→ Requirements: Copy out the data from the line containing "Open the three-dots" through the line containing "tap(288, 46)", keeping every line whole, and raise each coordinate by 51.

→ Data shown:
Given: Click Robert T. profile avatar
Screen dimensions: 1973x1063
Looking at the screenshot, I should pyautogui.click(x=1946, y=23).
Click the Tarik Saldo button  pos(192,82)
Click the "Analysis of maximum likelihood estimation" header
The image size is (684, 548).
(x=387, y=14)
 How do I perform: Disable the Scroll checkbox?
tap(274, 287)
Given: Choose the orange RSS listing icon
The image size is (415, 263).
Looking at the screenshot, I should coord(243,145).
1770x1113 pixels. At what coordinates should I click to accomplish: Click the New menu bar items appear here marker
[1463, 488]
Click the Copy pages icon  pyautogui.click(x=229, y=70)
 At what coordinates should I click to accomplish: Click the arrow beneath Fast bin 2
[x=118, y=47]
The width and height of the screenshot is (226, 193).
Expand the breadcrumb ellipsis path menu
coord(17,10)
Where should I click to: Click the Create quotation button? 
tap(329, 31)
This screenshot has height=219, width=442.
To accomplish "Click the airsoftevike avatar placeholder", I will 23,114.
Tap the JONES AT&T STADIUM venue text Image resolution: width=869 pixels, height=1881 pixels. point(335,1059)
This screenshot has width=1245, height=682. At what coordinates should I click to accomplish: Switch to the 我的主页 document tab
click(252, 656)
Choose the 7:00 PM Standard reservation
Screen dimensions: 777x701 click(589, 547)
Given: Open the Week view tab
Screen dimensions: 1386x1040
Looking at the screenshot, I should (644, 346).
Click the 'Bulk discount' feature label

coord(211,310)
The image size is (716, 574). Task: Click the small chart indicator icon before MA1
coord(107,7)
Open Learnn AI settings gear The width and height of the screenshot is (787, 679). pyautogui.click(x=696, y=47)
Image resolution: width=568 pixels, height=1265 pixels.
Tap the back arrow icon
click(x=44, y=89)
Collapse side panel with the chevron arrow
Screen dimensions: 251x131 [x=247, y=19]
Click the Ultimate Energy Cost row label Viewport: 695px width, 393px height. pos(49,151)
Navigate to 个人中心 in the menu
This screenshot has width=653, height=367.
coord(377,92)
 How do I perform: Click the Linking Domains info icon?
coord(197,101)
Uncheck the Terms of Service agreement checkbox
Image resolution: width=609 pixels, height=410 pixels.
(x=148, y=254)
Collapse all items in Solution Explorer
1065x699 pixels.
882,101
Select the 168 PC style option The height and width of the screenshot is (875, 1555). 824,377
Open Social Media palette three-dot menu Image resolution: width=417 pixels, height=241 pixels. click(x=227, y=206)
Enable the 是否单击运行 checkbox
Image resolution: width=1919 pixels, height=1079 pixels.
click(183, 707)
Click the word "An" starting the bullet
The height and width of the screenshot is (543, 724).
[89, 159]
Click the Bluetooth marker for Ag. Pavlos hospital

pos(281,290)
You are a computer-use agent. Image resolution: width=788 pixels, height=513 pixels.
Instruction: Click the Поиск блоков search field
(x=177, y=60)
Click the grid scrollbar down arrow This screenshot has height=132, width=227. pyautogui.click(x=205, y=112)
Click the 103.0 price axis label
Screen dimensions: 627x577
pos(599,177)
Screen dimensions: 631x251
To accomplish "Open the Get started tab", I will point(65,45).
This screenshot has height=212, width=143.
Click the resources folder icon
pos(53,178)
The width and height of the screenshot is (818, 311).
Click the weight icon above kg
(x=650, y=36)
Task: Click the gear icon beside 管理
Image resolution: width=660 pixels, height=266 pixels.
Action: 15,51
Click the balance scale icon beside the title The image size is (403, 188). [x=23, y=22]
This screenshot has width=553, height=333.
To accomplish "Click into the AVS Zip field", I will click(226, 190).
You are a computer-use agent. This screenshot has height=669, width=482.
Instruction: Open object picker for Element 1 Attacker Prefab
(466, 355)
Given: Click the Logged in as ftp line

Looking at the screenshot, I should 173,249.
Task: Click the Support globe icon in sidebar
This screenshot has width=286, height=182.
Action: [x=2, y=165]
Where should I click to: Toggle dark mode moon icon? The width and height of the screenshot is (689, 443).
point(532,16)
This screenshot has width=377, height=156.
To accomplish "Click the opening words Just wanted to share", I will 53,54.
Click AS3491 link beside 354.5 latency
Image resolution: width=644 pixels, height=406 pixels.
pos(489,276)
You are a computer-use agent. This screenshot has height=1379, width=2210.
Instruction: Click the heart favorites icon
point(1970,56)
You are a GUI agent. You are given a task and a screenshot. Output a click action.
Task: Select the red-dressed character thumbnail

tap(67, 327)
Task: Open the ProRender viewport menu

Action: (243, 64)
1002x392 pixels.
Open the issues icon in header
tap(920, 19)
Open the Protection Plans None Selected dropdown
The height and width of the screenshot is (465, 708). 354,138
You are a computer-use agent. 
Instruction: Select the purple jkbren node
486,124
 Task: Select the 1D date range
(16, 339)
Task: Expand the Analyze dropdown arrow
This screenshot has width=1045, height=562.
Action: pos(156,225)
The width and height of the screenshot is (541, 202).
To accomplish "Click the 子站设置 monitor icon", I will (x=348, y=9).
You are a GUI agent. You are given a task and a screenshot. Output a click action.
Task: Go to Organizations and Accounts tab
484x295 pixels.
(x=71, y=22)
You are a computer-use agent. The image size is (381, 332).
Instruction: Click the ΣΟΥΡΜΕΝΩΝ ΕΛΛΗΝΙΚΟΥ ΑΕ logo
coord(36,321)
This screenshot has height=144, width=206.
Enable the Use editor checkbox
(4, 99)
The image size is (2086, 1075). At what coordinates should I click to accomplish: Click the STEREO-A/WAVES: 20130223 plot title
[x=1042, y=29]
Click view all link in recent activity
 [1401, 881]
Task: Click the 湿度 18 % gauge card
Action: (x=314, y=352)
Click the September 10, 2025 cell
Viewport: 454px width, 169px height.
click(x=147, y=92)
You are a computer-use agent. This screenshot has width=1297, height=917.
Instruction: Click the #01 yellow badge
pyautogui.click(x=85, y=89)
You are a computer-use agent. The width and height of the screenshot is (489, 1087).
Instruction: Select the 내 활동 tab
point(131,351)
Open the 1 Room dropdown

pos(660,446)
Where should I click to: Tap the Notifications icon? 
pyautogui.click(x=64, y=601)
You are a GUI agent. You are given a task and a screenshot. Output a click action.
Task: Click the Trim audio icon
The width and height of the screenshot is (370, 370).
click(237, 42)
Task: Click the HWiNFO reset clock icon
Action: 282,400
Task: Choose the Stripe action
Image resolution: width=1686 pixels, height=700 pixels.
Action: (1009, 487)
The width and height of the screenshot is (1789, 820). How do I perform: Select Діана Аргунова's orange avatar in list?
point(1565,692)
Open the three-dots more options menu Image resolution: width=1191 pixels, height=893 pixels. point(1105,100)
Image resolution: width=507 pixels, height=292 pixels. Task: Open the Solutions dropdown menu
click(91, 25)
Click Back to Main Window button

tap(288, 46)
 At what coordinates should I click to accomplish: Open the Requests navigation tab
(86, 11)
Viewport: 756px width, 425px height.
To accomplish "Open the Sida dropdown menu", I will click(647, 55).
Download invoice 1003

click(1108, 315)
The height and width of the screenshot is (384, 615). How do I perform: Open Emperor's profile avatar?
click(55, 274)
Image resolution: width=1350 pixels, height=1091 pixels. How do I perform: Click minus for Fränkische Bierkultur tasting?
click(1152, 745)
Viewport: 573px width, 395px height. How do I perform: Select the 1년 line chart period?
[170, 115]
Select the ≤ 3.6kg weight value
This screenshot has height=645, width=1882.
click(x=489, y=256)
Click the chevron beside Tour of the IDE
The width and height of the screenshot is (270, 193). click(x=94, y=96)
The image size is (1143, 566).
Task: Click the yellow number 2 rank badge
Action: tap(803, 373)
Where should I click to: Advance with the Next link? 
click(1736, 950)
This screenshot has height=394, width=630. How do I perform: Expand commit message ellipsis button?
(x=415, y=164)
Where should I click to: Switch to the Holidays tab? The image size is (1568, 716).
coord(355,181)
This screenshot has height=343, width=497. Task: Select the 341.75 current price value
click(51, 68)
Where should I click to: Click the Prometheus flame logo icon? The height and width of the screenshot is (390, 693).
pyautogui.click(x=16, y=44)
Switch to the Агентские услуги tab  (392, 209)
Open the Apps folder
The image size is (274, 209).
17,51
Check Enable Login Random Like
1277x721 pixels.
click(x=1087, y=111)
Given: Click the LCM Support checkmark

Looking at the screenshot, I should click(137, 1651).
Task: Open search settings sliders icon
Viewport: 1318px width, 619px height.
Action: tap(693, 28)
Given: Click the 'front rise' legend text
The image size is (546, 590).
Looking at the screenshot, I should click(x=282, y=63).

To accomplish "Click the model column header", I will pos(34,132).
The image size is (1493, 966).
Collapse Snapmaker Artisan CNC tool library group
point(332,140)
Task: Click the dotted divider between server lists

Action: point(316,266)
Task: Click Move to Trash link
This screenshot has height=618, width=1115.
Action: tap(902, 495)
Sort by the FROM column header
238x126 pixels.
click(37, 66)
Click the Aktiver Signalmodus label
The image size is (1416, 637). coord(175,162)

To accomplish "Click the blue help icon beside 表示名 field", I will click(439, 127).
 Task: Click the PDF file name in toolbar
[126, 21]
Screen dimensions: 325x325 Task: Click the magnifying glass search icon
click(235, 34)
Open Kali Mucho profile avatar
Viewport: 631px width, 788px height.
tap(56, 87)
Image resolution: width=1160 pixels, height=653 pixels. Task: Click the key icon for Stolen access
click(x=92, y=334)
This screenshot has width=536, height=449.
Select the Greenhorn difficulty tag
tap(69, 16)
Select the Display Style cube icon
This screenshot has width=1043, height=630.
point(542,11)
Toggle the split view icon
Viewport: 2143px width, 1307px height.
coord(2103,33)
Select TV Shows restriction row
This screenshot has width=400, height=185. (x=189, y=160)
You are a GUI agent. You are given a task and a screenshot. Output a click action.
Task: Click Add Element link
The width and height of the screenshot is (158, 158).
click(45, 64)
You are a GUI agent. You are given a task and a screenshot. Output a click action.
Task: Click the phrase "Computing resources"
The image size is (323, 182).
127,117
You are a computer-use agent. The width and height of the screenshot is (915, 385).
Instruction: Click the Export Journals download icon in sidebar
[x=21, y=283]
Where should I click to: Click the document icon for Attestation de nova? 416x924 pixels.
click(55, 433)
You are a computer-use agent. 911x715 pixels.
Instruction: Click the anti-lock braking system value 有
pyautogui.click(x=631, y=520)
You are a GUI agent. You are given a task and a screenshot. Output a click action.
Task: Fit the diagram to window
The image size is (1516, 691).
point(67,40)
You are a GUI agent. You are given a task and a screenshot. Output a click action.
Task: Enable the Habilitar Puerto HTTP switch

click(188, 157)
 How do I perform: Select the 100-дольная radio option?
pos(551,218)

→ Exercise result:
Open the three-dots more options menu Image resolution: width=1191 pixels, height=893 pixels. point(1156,151)
Image resolution: width=507 pixels, height=292 pixels. Task: Open the Solutions dropdown menu
click(142, 76)
Click Back to Main Window button

tap(339, 97)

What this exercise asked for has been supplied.